Blank stare as he contemplated how a baseball had anything to do with this and needed to be on his body.

“Super Tall Guy,” I whispered, “boys wear these shorts when they play baseball. There is a hard piece of plastic called a cup which is to protect their private area from getting hit with a ball.”

I’m NOT wearing that!” he stressed.

“Oh yes, you are.”

No way – it will make me look big down there. I don’t want to be big. People will notice.”

I laughed inwardly, “Honey, apparently guys want to be big down there” 🙂

“Now into the fitting room.”

I’m NOT trying that on.”

“Oh yes, you are. And hurry up, we’re going to be late for your second practice.”

Tell them to get out of the room.”

Right – you want me tell wild, maniac 4- and 6-year-old dudes to sit quietly outside the fitting room door (without peeking under the door)?!?  “Okay, Mr. Ornery and The Little Guy, sit here while Mom helps Super Tall Guy.”

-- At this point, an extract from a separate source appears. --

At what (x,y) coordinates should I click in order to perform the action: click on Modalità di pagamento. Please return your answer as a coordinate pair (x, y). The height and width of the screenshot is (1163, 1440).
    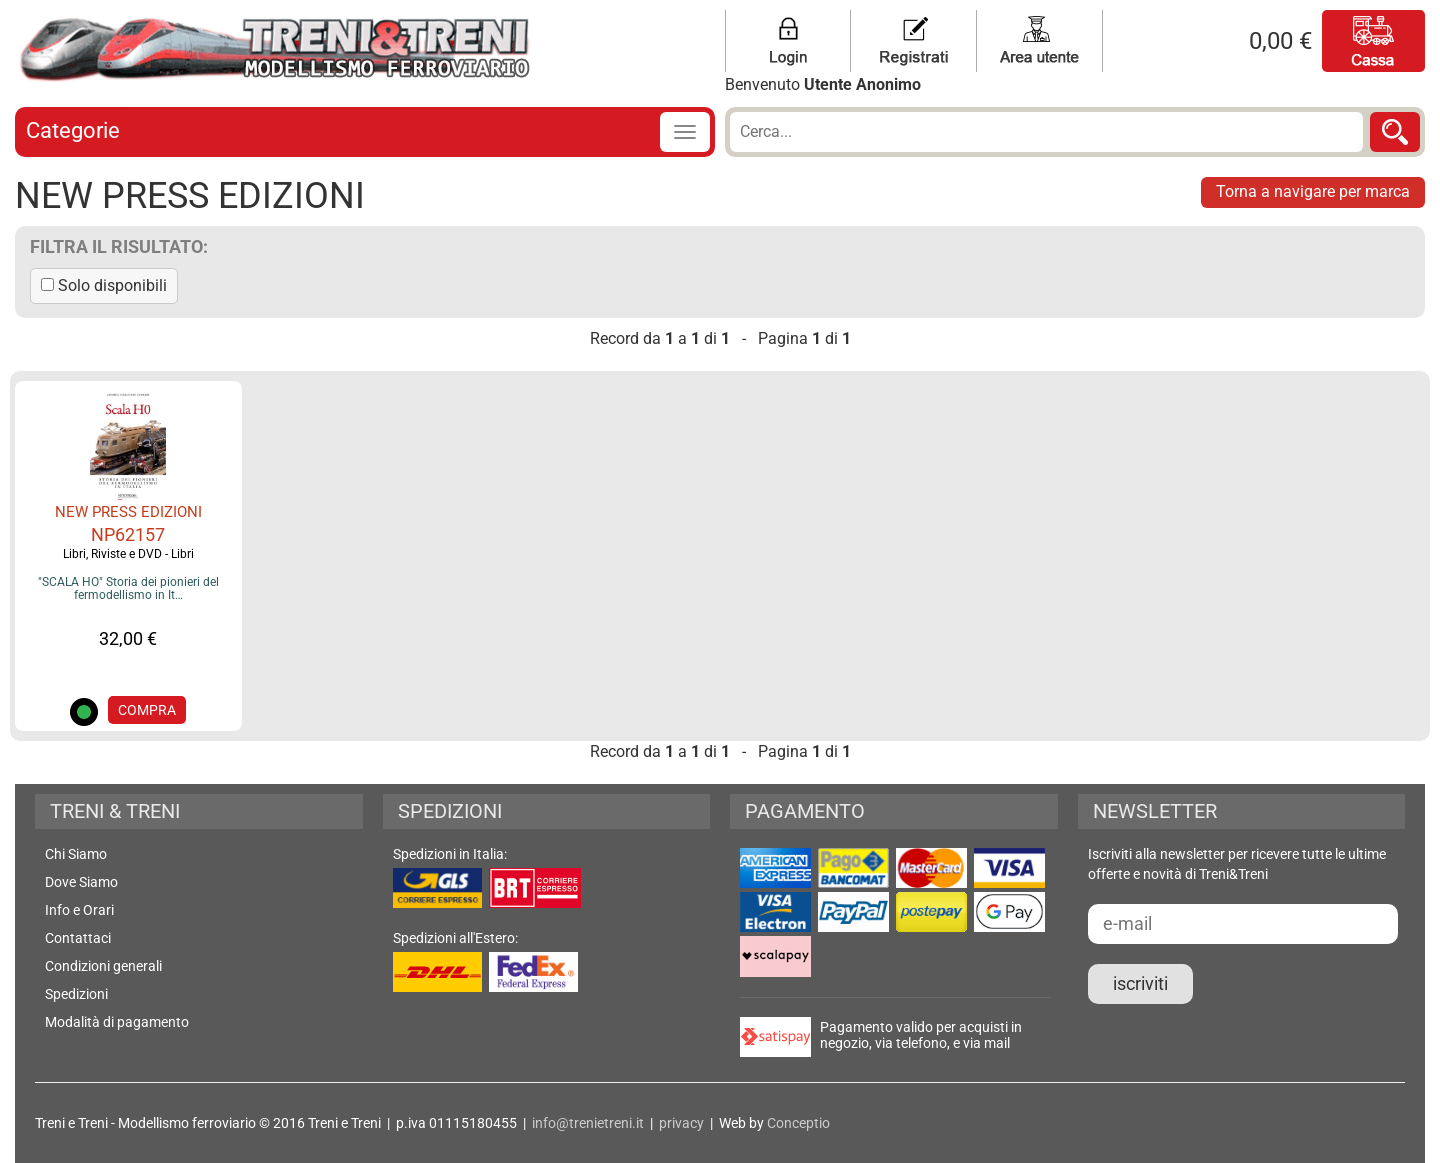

“Now, honey…quick….put this on.”

His dark brown skin turned a nice shade of pink.

It was Friday evening, the first day of baseball practice. Shelley, the assistant coach, was taking a break and we stood together at the fence talking about boys. She has three as well, though her youngest is eleven. We commiserated a bit before I asked her what my son will “need” for baseball (and what items are “nice” but not essential for the burgeoning kid-sport budget).
  1. Cleats – right….because those are different than soccer cleats (which we have) and football cleats (so that parents can spend a fortune if kids play different sports!)
  2. Baseball pants – huh, don’t have any of those yet…
  3. Glove – got that! (birthday gift this year just for fun)
  4. Bat is not essential but most boys bring their own – got that! (from the birthday. It’s metal, it’s dangerous and has sat in a closet for months to avoid concussing other children)
  5. She didn’t mention ball cap, but from the look of the field, Super Tall Guy is the only one who’s mother can’t remember to grab one from the house!
  6. And cup. “Okay, tell me honestly about that,” I said. “Because I’m clueless.”  She laughed, “I was too.”

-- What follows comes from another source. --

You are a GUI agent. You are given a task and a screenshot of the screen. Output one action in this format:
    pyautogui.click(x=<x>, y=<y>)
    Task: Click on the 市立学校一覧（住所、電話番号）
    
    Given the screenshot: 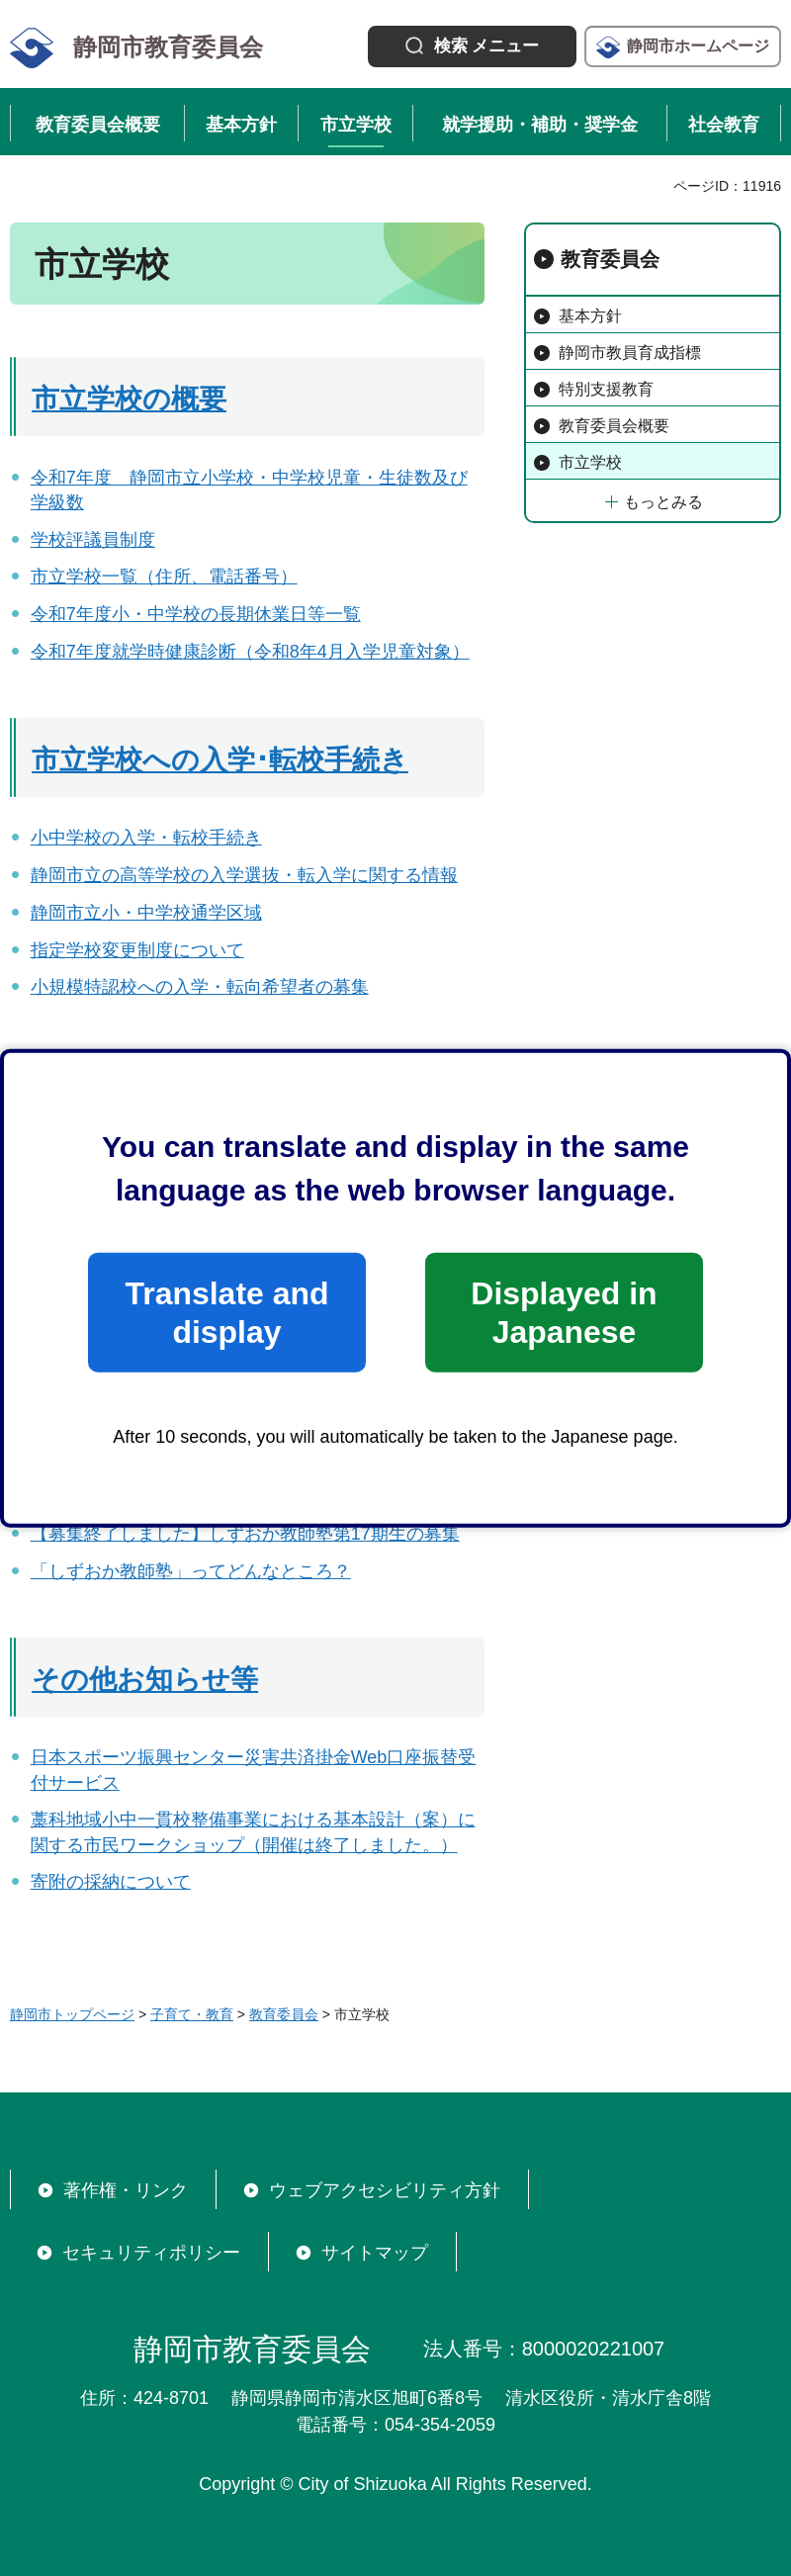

I love parents. I love parents of boys, especially of just boys, because they get it!  They know that the kids are dusty because they just somersaulted down the hill. They know that I just opened the minivan door in the parking lot and found the younger two buck naked in there! They know that we spent the entire beach vacation arguing over who was sitting beside whom. They know that I search for a Mute button while pointing a remote at the boys. They know that the couch pillows are torn and duct-taped together from pillow fights and couch trampoline events. They just know. And I know to turn to them and start the conversation because sometimes I need to be reminded that yes, the boys are “normal” and “going to be okay” and will “eventually grow up.”

My job is to love and encourage and protect (every inch of them) along the way!